Methods have been developed to detect minimal residual disease with greater sensitivity, multiparameter flow cytometry (MFC), which is applicable to a great proportion of patients, and is a relatively rapid and inexpensive technique. Unfortunately, flowcytometry assessment is not routinely performed in the current clinical practice for multiple myeloma.
The aim of the study was to detect the prognostic value of MRD monitoring by ASO RQ-PCR in adult multiple myeloma patients undergoing stem cell transplant after induction of remission and proceeding to maintenance therapy, in order to determine efficacy of treatment, monitor remission status of the patient and predict impending relapse.
Our study included 30 patients, for which all a bone marrow aspiration was performed for minimal residual disease assessment using ASO RQ-PCR prior to their autologous stem cell transplant (after induction therapy) and was repeated after transplant. We later assessed their remission status 2 years post-transplant.
Our study showed that the regimen used for induction, whether bortezomib based or non-Bortezomib based, the type of therapy received did not significantly affect MRD status. Negative MRD after receiving bortezomib based regimens was 66.7% of our patients. While only 37.5% of patients who had received a non-bortezomib regimens were MRD negative before transplant. There was no statistically significant relation between the type of therapy received and the remission status of our patients. This was also maintained post-transplant, there was no statistically significant difference between patients receiving bortezomib-based regimens who achieved an MRD negative status (70%) and those receiving non-bortezomib based regimens that had negative MRD (30%).

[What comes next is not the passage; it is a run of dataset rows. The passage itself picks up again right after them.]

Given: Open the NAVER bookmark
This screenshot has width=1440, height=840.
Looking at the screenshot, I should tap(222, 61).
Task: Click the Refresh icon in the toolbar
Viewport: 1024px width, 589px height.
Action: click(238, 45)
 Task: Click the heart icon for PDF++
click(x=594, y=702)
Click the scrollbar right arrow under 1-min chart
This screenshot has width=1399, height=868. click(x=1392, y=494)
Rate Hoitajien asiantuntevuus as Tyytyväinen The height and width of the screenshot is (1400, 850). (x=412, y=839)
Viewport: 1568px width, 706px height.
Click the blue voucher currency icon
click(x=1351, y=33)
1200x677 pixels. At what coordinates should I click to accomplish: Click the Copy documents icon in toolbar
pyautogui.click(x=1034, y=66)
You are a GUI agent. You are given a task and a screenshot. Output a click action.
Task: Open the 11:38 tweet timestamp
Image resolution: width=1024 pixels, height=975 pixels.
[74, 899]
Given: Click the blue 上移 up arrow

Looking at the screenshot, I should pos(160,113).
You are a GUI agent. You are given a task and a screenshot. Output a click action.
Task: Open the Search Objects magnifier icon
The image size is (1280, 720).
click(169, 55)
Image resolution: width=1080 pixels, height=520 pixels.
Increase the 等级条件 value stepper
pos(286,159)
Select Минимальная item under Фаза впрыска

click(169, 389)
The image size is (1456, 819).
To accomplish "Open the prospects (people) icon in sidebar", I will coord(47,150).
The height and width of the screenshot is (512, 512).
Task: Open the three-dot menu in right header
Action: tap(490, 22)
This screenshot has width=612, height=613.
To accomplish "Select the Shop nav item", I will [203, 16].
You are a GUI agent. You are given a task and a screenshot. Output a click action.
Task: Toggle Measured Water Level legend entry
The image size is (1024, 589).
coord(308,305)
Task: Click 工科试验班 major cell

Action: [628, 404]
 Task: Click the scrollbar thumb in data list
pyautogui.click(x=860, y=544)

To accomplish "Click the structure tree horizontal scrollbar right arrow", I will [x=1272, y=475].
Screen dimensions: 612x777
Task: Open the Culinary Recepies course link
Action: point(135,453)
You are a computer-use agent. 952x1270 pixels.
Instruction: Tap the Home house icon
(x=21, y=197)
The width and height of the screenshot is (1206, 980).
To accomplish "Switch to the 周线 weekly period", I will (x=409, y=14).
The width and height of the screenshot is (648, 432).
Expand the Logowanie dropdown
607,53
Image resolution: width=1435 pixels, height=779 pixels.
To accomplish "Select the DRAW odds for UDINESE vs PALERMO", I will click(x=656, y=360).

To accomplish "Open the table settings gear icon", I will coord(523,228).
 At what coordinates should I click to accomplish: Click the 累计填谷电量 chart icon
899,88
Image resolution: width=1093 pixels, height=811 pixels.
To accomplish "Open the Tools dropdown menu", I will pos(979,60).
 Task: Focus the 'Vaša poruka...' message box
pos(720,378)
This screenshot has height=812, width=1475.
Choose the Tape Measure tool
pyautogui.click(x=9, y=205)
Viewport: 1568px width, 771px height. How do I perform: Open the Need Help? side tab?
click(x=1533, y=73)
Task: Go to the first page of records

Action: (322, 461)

Our patients were divided into two groups based on their PCR status 3–6 months post ASCT, i.e., MRD less than 0.01% (the MRD negative group) or MRD >0.01% (MRD positive group). We included 30 MM patients, MRD could be assessed in 23 patients (76.6%) and in 10 (43.4%) of the 23 patients with CR⁄nCR after SCT, the PCR transcript was negative 3–6 months after autologous transplantation. All IFE positive patients had MRD (>0.01%). One patient was IFE negative but remained categorized within the MRD high group. Our study found that achieving a CR was not an independent risk factor, which implies that using qPCR to directly estimate the burden of myeloma cells may be a more accurate technique to assess the response than measuring Para protein.